## [Aim of the exercise]
Only the lines from the one containing "The image size is (463, 260)." through the end of the entries are wanted, retyped exactly and without pictures.

[Available data Boundary: Start]

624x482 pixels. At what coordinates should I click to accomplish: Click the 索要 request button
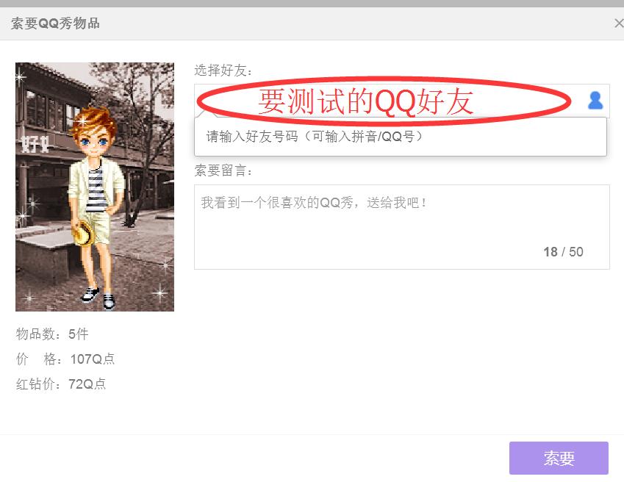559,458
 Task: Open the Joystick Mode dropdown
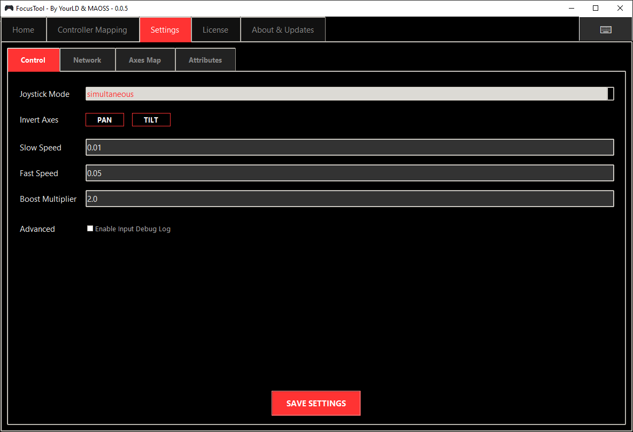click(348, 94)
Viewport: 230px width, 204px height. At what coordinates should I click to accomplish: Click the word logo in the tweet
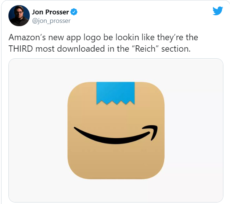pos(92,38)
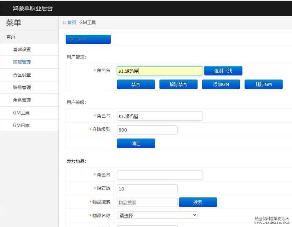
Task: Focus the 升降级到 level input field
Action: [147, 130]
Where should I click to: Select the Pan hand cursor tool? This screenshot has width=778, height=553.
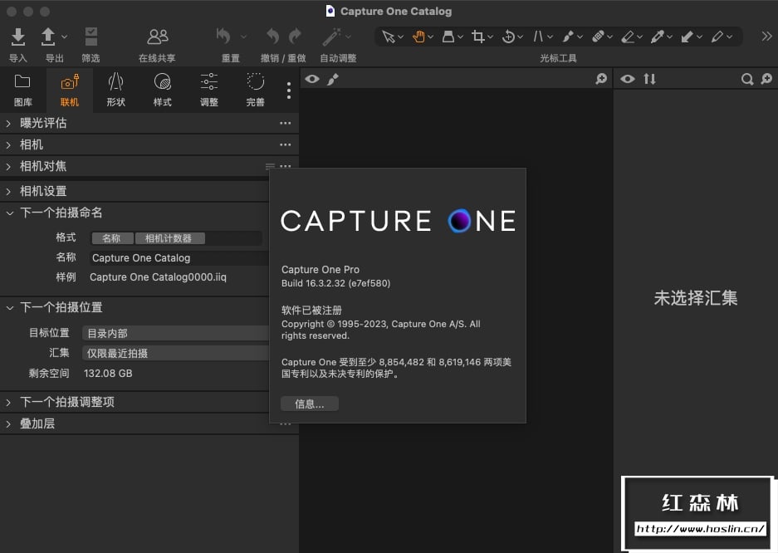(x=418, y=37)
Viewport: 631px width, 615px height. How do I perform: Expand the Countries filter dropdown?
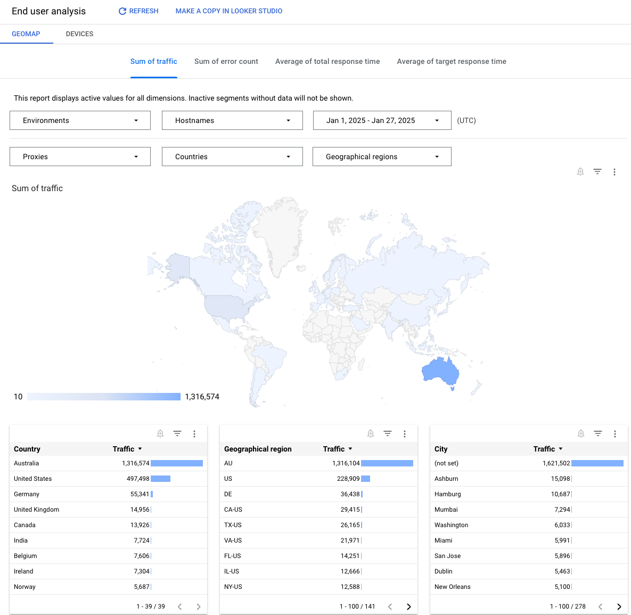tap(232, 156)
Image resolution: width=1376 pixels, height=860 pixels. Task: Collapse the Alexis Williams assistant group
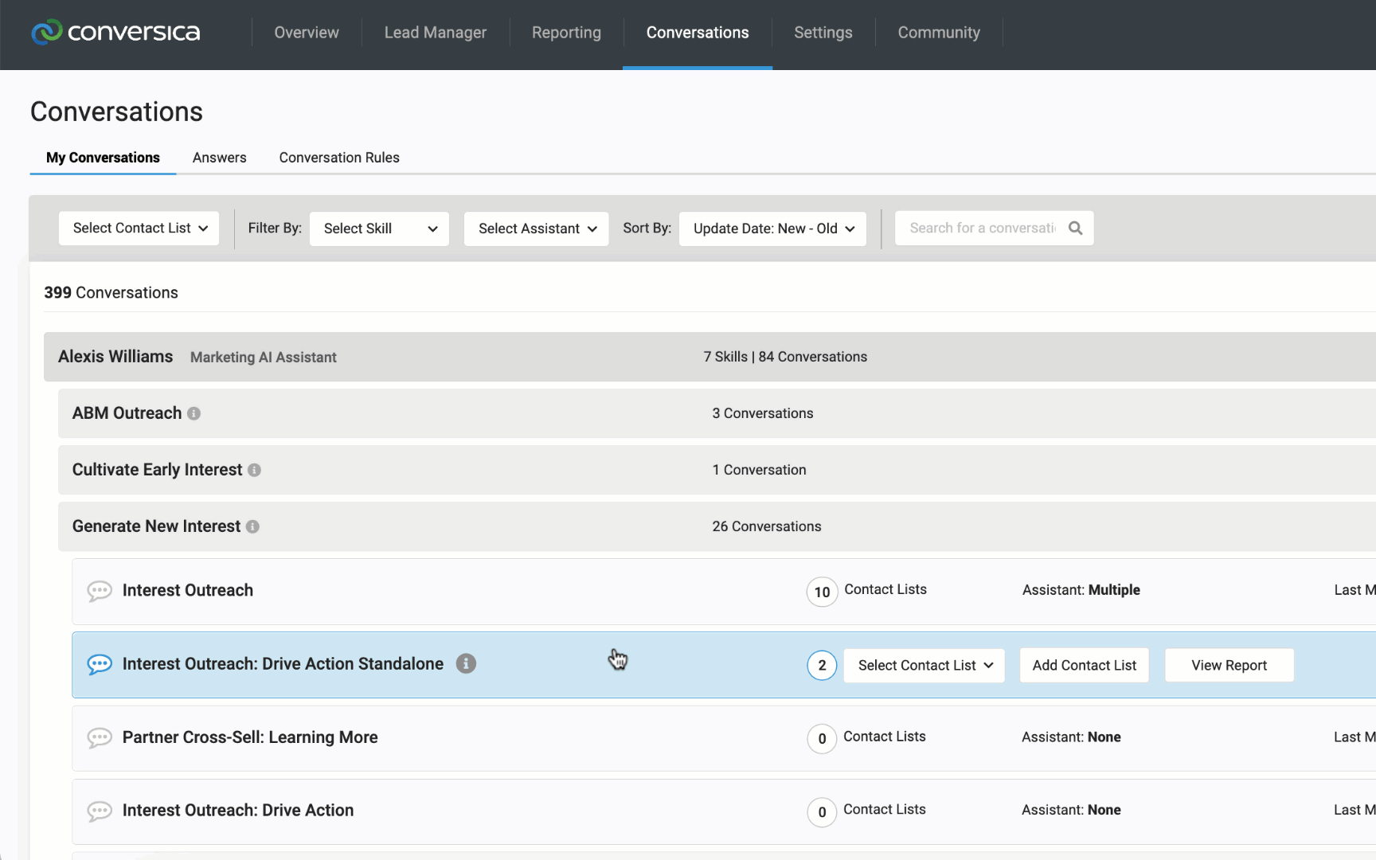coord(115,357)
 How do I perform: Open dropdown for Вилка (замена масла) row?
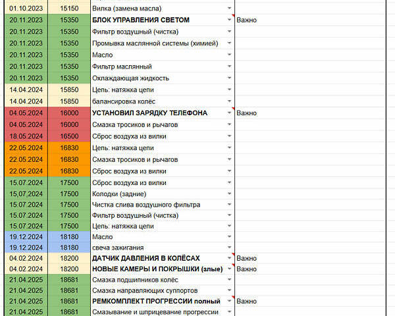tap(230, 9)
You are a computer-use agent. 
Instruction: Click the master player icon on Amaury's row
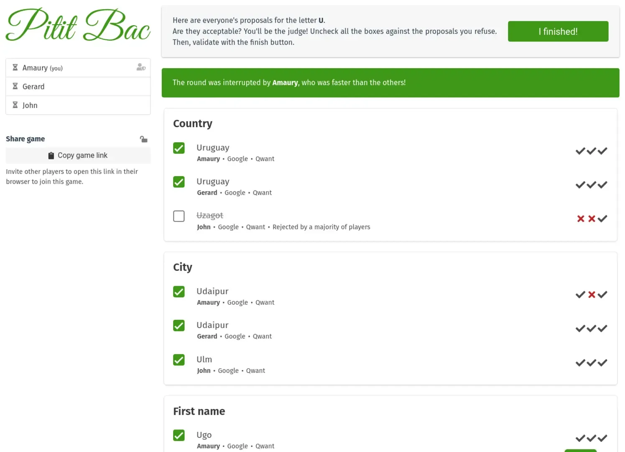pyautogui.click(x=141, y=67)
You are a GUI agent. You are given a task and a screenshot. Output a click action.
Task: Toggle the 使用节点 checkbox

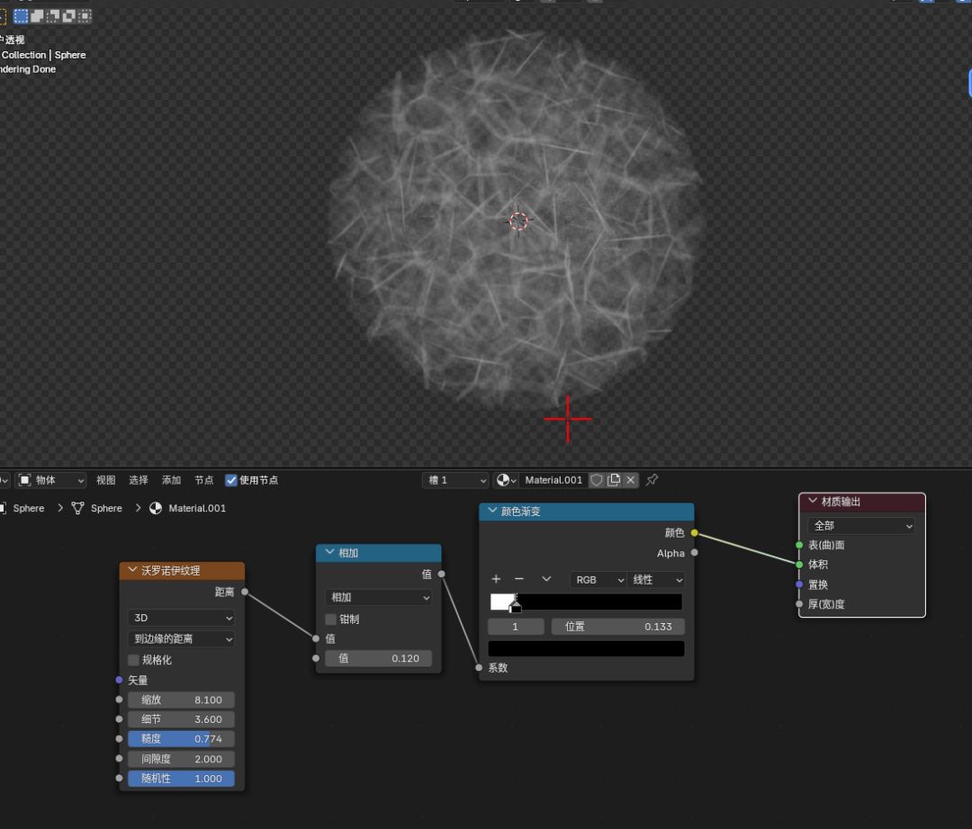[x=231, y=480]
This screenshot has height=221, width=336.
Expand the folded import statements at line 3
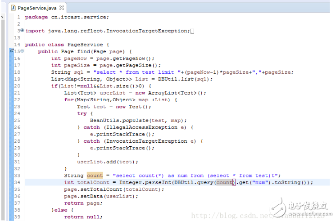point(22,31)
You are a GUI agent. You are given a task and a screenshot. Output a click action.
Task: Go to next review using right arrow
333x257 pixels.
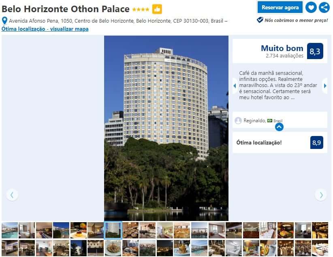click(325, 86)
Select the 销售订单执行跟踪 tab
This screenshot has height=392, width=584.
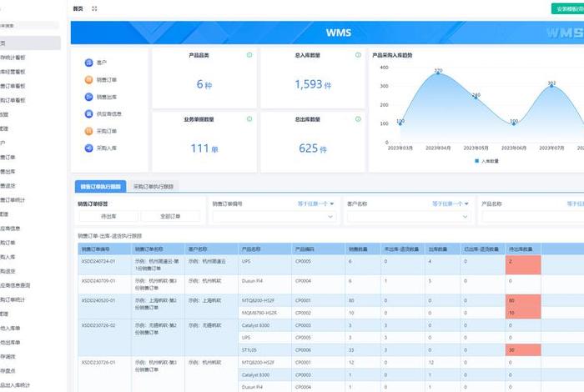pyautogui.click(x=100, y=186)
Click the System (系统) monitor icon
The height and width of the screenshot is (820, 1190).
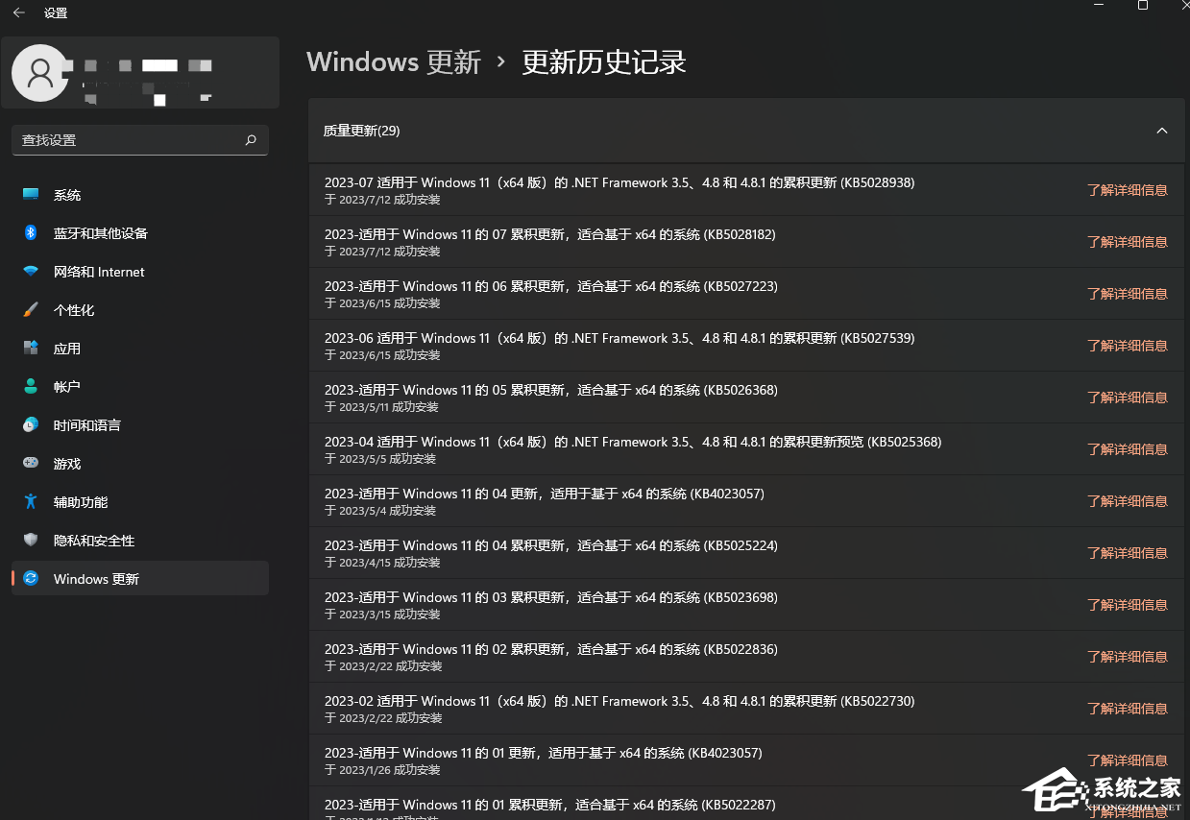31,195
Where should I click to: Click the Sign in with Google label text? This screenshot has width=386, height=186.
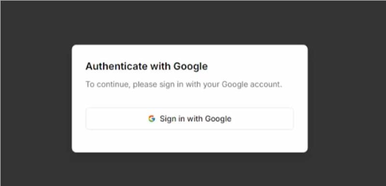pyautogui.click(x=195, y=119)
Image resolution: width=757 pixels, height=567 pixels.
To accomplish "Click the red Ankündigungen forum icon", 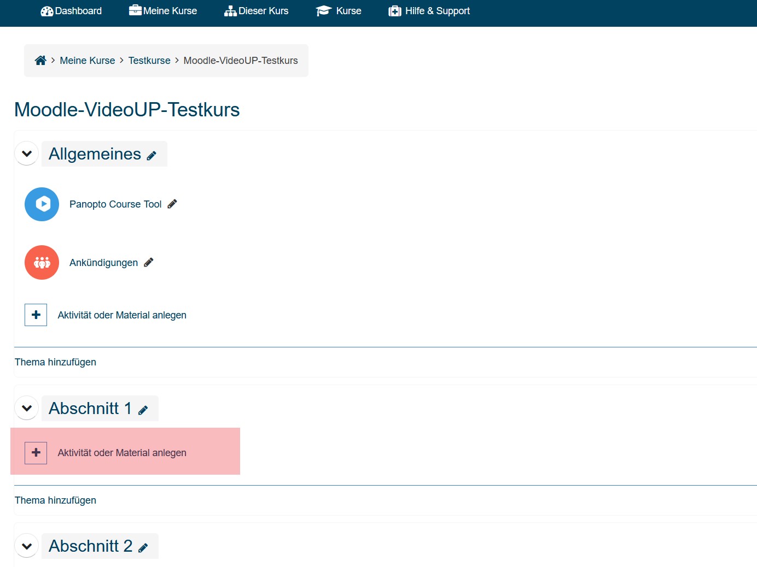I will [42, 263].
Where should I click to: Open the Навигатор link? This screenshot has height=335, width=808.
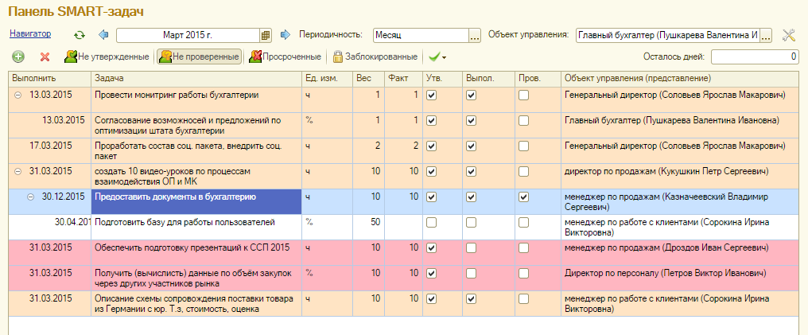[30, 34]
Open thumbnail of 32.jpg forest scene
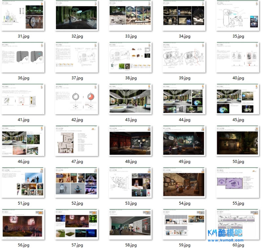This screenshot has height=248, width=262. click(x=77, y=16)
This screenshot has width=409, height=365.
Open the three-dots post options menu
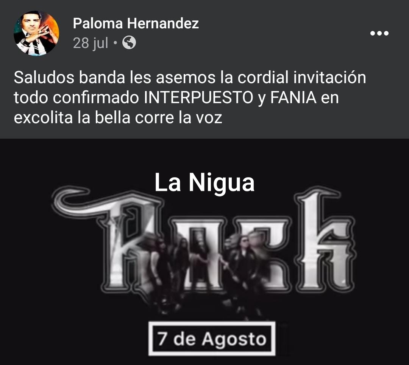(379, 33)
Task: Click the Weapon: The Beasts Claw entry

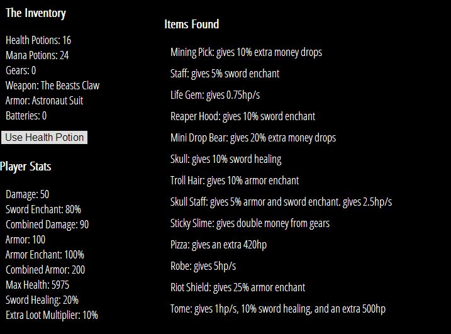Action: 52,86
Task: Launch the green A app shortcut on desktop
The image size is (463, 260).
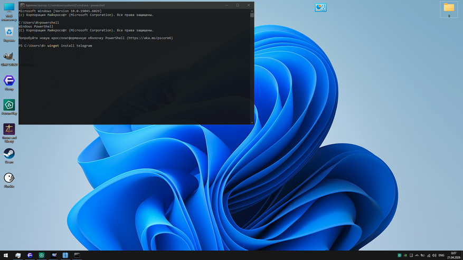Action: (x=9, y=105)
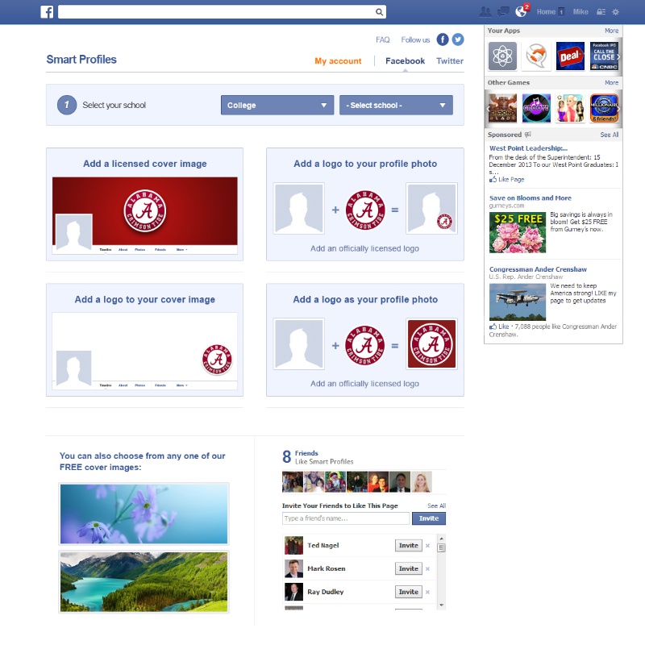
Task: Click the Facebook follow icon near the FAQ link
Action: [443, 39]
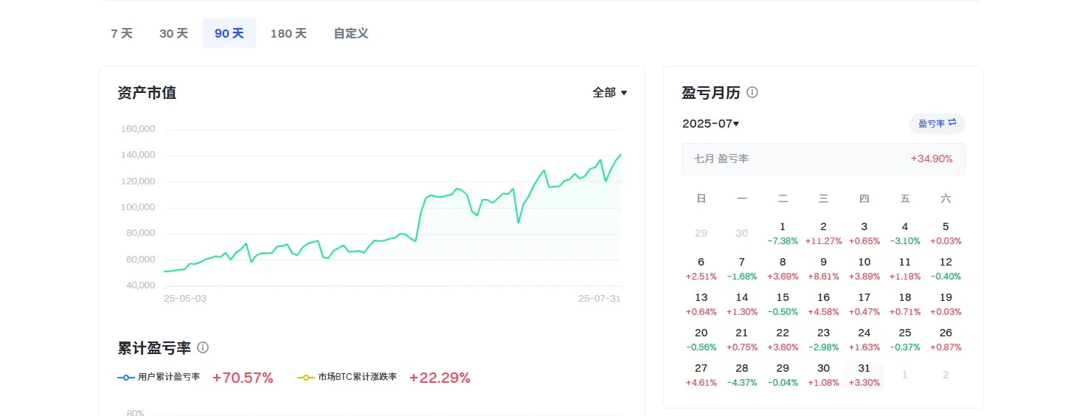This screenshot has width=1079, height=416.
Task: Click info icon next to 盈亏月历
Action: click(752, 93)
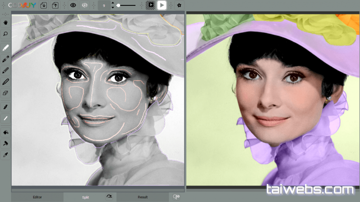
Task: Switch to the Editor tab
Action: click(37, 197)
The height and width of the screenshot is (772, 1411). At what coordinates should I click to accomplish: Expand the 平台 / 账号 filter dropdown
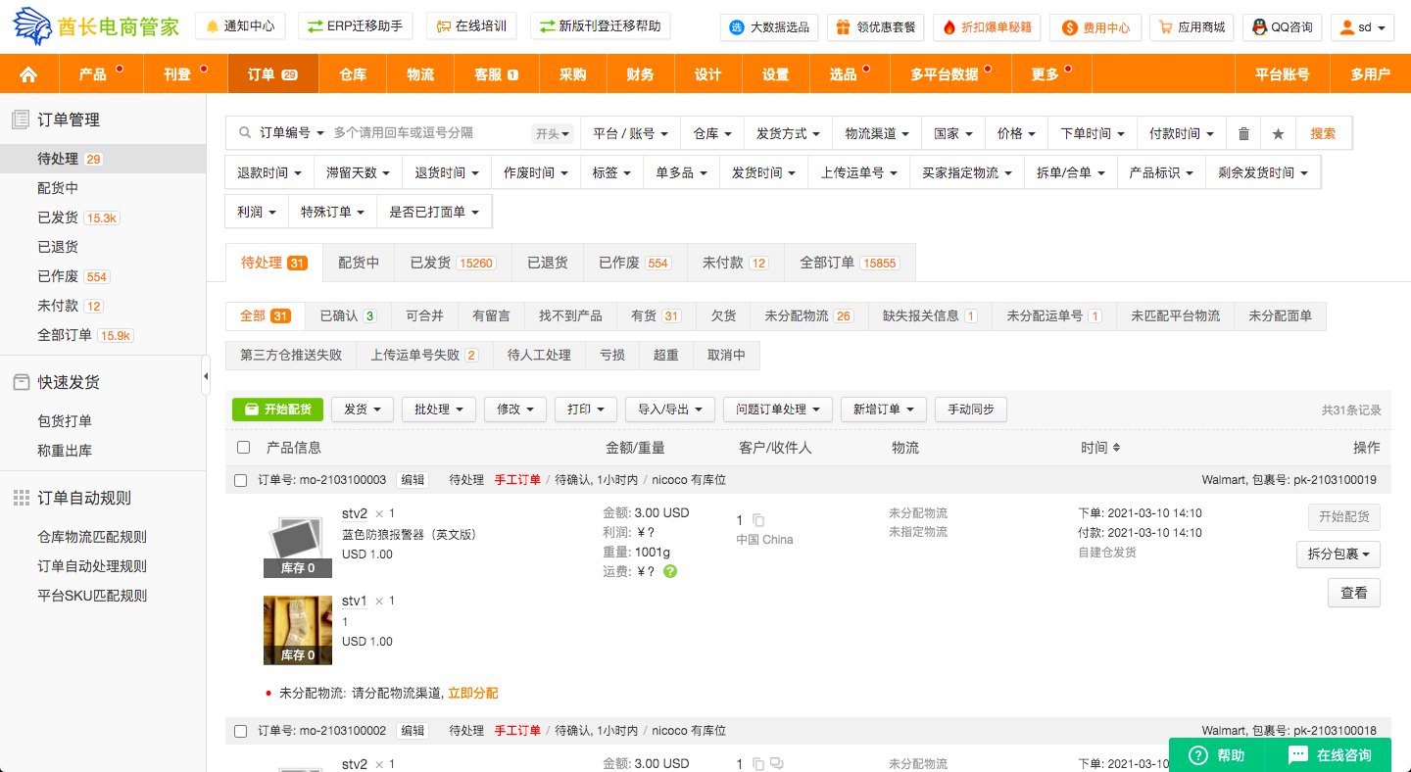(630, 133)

[Available data Boundary: End]

## [Your response]
The image size is (463, 260).
Action: (x=9, y=105)
Task: Click the Facebook follow icon near the FAQ link
Action: [443, 39]
This screenshot has width=1079, height=416.
Task: Click info icon next to 盈亏月历
Action: click(752, 93)
Task: Switch to the Editor tab
Action: click(37, 197)
The height and width of the screenshot is (772, 1411). At what coordinates should I click to accomplish: Expand the 平台 / 账号 filter dropdown
(630, 133)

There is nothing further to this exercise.